Crime writer Gabrielle Lord was once asked by an interviewer who hadn’t even read the blurb, let alone the book, ‘What’s your book about?’ Gabrielle replied, ‘It’s about 300 pages.’

Twenty years or so ago a common question was, ‘Do you use a word processor to write?’ It was a reasonable question back then when many writers still used typewriters: with luck, flash IBM electric models. The question is never asked now because it’s assumed that writers use computers and most do, apart from stand-outs still writing by hand like Tim Winton.
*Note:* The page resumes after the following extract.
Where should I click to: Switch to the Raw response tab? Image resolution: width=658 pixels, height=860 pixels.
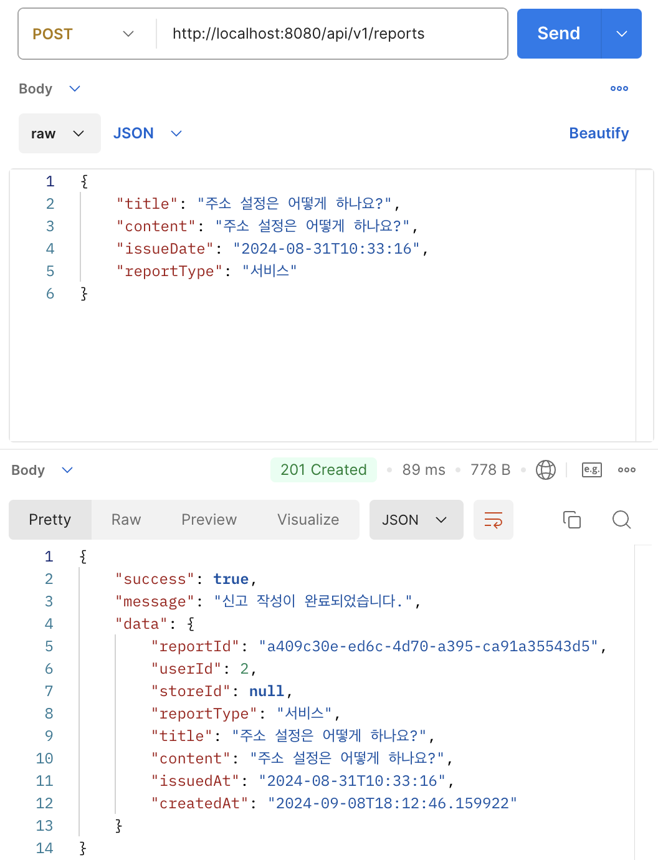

There may be some writers dictating their books as Edgar Wallace used to do, but I don’t know of any. I’m sure there are none like Edith Wharton who sat up in bed in the morning writing in longhand and throwing the pages on the floor. She would then bathe and dress for lunch, have an afternoon nap and correct the pages typed up by a secretary before dressing for dinner. ‘It’s the only way to write!’ said poet Elizabeth Riddell, who told me this

In the late 1970s I wrote on a portable mechanical typewriter but quickly switched to an electric model when a friend gave me one. I found the automatic return quite wonderful, as was the correction system whereby you could go back over a passage and blank it out. That was a breakthrough, but one was still left with carbon paper copies because the home photocopier was unknown.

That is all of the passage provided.